Çin Dışişleri Bakanlığı Türkiye'nin füze savunma sistemini Çinli bir firmadan almak istemesinin, ABD ve diğer ülkeler tarafından gereksiz yere siyasallaştırıldığını ve endişe edilecek bir durum olmadığını açıkladı. ABD ve NATO ise füze alımı konusunda kaygılı olduklarını yineledi.

Bakanlık sözcüsü Hua Çunying, bölgesel ya da küresel barışın etkilenmemesi için Çin'in silah ihracatında çok katı kurallara sahip olduğunu sözlerine ekledi.

Çunying, "Çinli firma ile Türkiye arasındaki işbirliği iki ülke arasındaki normal askeri işbirliğidir. Umuyoruz ki ilgili tüm taraflar bu işbirliğini objektif ve rasyonel olarak değerlendirir ve siyasallaştırmaz" dedi.

NATO GENEL SEKRETERİ VE ABD DIŞİŞLERİ: ÇİN FÜZELERİ KONUSUNDA KAYGILIYIZ

NATO Genel Sekreteri Anders Fogh Rasmussen, Türkiye'nin füze savunma sistemini Çin'den alma planlarıyla ilgili kaygılı olduklarını belirterek, Ankara'nın diğer müttefiklerle uyumlu bir sistemi seçeceğini ümit ettiğini belirtti.

Kopenhag'da düzenlenen bir toplantının ardından Reuters'a özel açıklamalar yapan Rasmussen, hangi savunma sisteminin seçileceğinin ulusal bir karar olduğunu belirterek, "Bizim için önemli olan her ülkenin sahip olduğu sistemlerin diğer ülkelerdeki sistemlerle bir arada işleyebilir olması. Umuyorum Türkiye de bu beklentiye uyacaktır" dedi.

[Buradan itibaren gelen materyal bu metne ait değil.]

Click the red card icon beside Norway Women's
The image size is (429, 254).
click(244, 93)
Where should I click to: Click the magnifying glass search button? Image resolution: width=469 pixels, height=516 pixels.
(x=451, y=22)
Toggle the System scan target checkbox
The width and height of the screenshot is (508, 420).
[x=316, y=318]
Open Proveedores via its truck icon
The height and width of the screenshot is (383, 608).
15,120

Rasmussen, "Elbette her müttefik ülkenin bu koşulu sağlamasını bekliyorum. Bu bir NATO üyesi olmanın şartıdır" diye konuştu.

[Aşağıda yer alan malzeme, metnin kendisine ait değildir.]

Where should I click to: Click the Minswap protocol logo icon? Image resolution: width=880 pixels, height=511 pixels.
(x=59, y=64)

Genel Sekreter, Türkiye'nin henüz son kararını vermediğinin ve görüşmelerin devam ettiğinin farkında olduğunu da söyledi.

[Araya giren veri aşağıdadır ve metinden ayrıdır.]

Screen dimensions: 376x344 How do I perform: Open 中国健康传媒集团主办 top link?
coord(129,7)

ABD'DEN DE BENZER BİR AÇIKLAMA GELDİ

ABD Dışişleri Bakanlığı Sözcüsü Marie Harf da günlük basın toplantısında gelen bir soru üzerine, "Türk hükümetinin, NATO sistemleriyle veya kolektif savunma kabiliyetleriyle birlikte çalışmayacak bir füze savunma sistemi için ABD'nin yaptırım uyguladığı bir şirketle sözleşme görüşmeleri hakkında ciddi kaygılarımızı ilettik" dedi.

ABD Dışişleri Bakanı John Kerry'nin, Dışişleri Bakanı Ahmet Davutoğlu ile New York'taki BM Genel Kurulu sırasında, ABD'nin bu konudaki kaygılarını konuştuğunu ifade eden Harf, ayrıca bakanlığın Avrupa ve Avrasya işlerinden sorumlu bakan yardımcısının da konuyu Türk yetkililerle görüştüğünü kaydetti.

Harf, bu konudaki görüşmelerinin devam edeceğini bildirdi.